(TEKS BACAAN)
:::
ZIGI – Peraturan Menteri Pendidikan, Kebudayaan, Riset, dan Teknologi Nomor 30 Tahun 2021 atau dikenal dengan Permendikbud 30 menuai pro dan kontra. Diketahui bahwa peraturan tersebut berisi tentang pencegahan kekerasan seksual di kampus.
Semenjak aturan ini dikeluarkan, laporan terkait kasus kekerasaan seksual bertambah. Nadiem Makarim hingga Cinta Laura juga sempat membahas soal Permendikbud 30 ini. Yuk simak artikelnya di bawah ini!
Baca Juga: Cara Cek Akreditasi Kampus di BAN-PT untuk Pendaftaran CPNS 2021
Mengenal Permendikbud 30 Untuk Cegah Kekerasan Seksual di Kampus
Peraturan Kementerian Pendidikan, Kebudayaan, Riset, dan Teknologi Nomor 30 Tahun 2021 (Permendikbud 30) adalah aturan hukum terkait pencegahan dan penanganan kekerasan seksual di Perguruan Tinggi. Aturan ini diterapkan agar kampus memiliki mekanisme pasti soal pencegahan dan penanganan yang berpihak pada korban kekerasaan seksual.
Permendikbud 30 memperjelas definisi kekerasaan seksual sehingga tidak ada lagi ruang keraguan atau kebingungan bagi pihak terkait untuk mengambil tindakan maupun keputusan. Dengan kejelasan tersebut, diharapkan kampus akan bisa menyelesaikan kasus kekerasan seksual dengan tegas.
Setidaknya ada 21 jenis tindakan yang masuk ranah kekerasaan seksual baik yang dilakukan secara verbal, nonfisik, fisik, dan/atau melalui teknologi informasi dan komunikasi. Beberapa contoh tindakan kekerasaan seksual antara lain: menatap korban dengan nuansa seksual dan/atau tidak nyaman, lalu menyebarkan infromasi terkait tubuh dan/atau pribadi korban yang bernuansa seksual tanpa persetujuan korban.
Dalam Bab I Pasal 2 juga diatur tentang consent atau persetujuan korban. Dalam berbagai bentuk hubungan, persetujuan kedua belah pihak (consent) juga menjadi penting. Contoh, pihak A tidak bisa memaksakan tindakan jika pihak B melakukan penolakan. Artinya jika pihak A tetap bersikeras, maka pihak B bisa mengajukan tuntutan hukum.
Pada Bab II terkait pencegahan, Permendikbud 30 mendorong setiap kampus untuk merumuskan kebijakan yang mendukung ruang aman bagi setiap civitas akademis. Penerapan sanksi juga dibahas dalam Permendikbud 30 dengan pertimbangan utama dampak kekerasan terhadap korban.
Laporan Kekerasaan Seksual Meningkat Setelah Permendikbud 30 Diterapkan
Penerapan Permendikbud 30 memunculkan puluhan laporan kasus kekerasaan seksual di kampus yang belum tertangani. Akibat aturan ini korban lebih terlindungi dan berani untuk berbicara. Beberapa waktu belakangan isu predator seksual di universitas memang sedang ramai diperbincangkan.
:::
(KETENTUAN TUGAS)
**A.** Menurut teks tentang Permendikbud 30, ada berapa jenis tindakan yang masuk ranah kekerasan seksual?
**B.** Lanjutkan teks tentang Permendikbud 30 setelah kalimat terakhirnya.

(DATA TERCATAT)
:::
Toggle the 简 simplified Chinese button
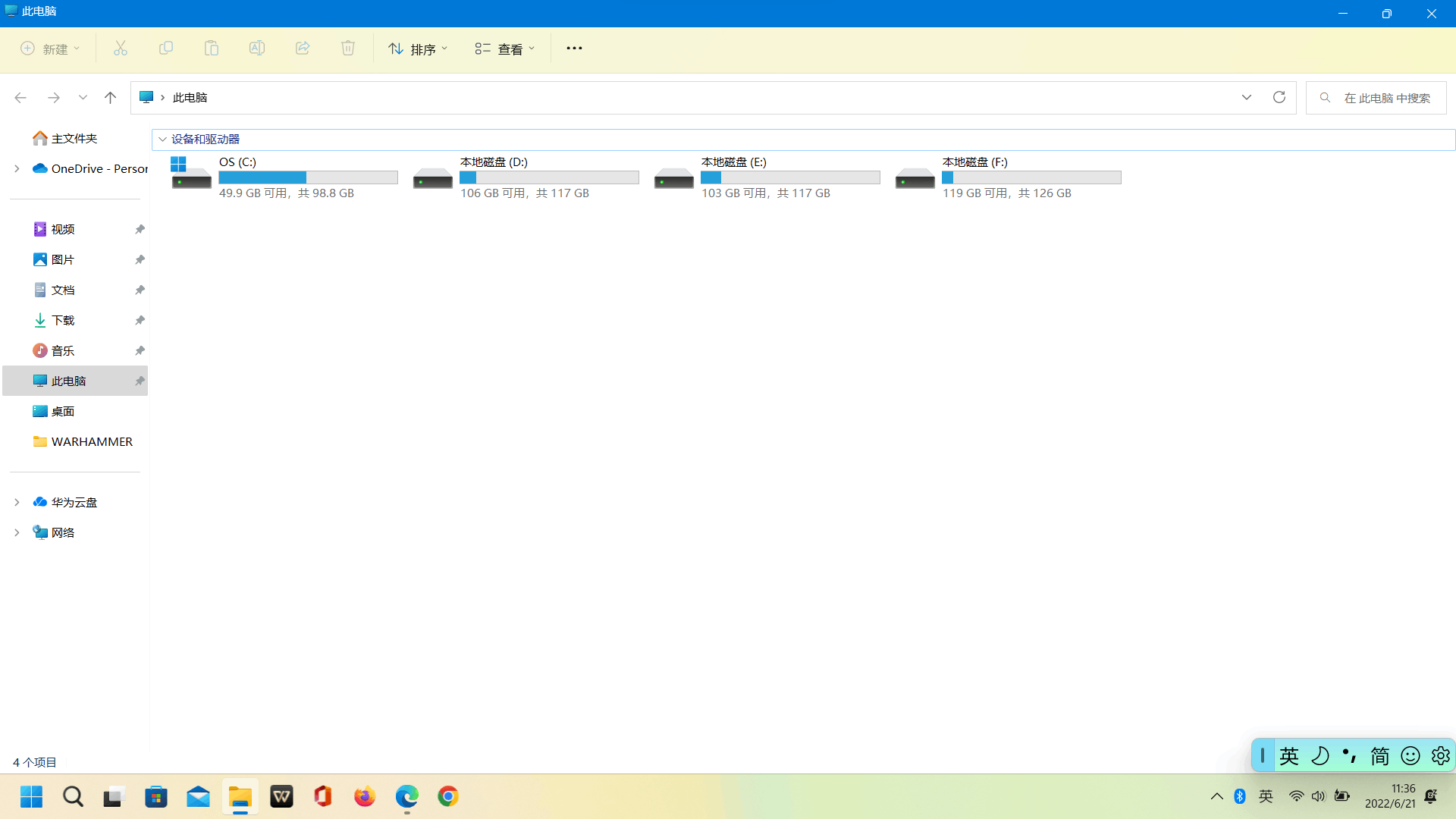 pyautogui.click(x=1379, y=756)
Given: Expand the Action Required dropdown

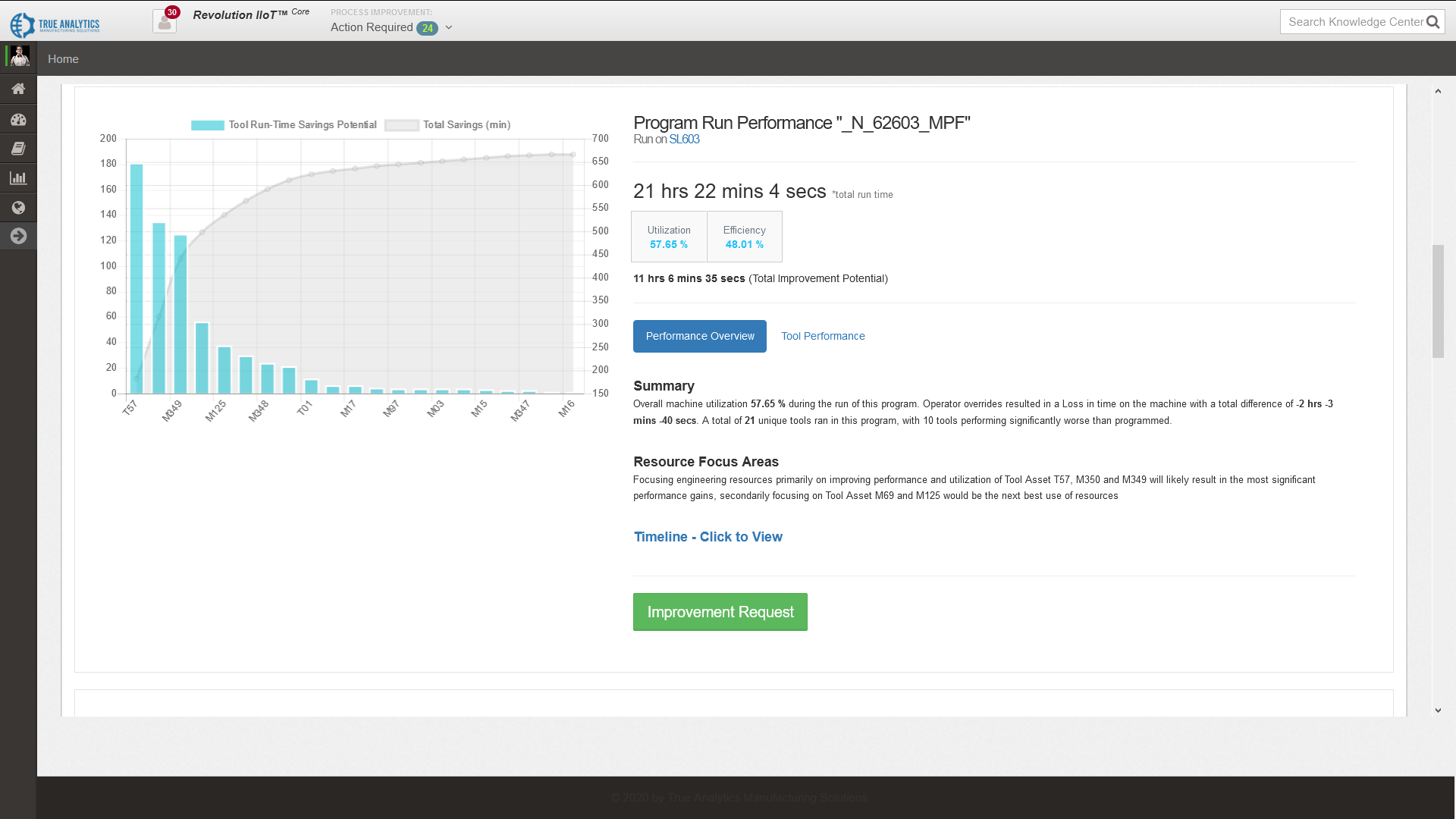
:::
(HASIL LATIHAN)
**A.** Setidaknya ada 21 jenis tindakan.

**B.**
Kasus kekerasan seksual ini menimpa banyak pihak, mulai dari mahasiswa, dosen hingga staff akademis di lingkungan universitas.
Namun beberapa kasus berakhir mandek karena berbagai sebab. Dalam penyelesaian pun beberapa korban justru disudutkan. Hal ini membuat korban kekerasan seksual harus mengubur kasusnya. Kejadian seperti inilah yang ingin dicegah lewat Permendikbud 30.
Saat ini Mendikbudristek Nadiem Makarim meminta kampus untuk menjalankan Permendikbud 30. Jika tidak, maka kampus akan terancam sanksi mulai dari bantuan keuangan hingga akreditasi.
Pro dan Kontra Permendikbud 30
Begitu Permendikbud 30 keluar, organisasi Muhammadiyah bersikap kontra di bagian consent (persetujuan semua pihak). Perwakilan mereka yakni Haedar Nashir mengatakan bahwa frasa consent justru akan mengurangi sikap anti kekerasan seksual. Lebih lanjut, Haedar juga mengatakan consent artinya memberi ruang terhadap kekerasan seksual jika ada persetujuan korban.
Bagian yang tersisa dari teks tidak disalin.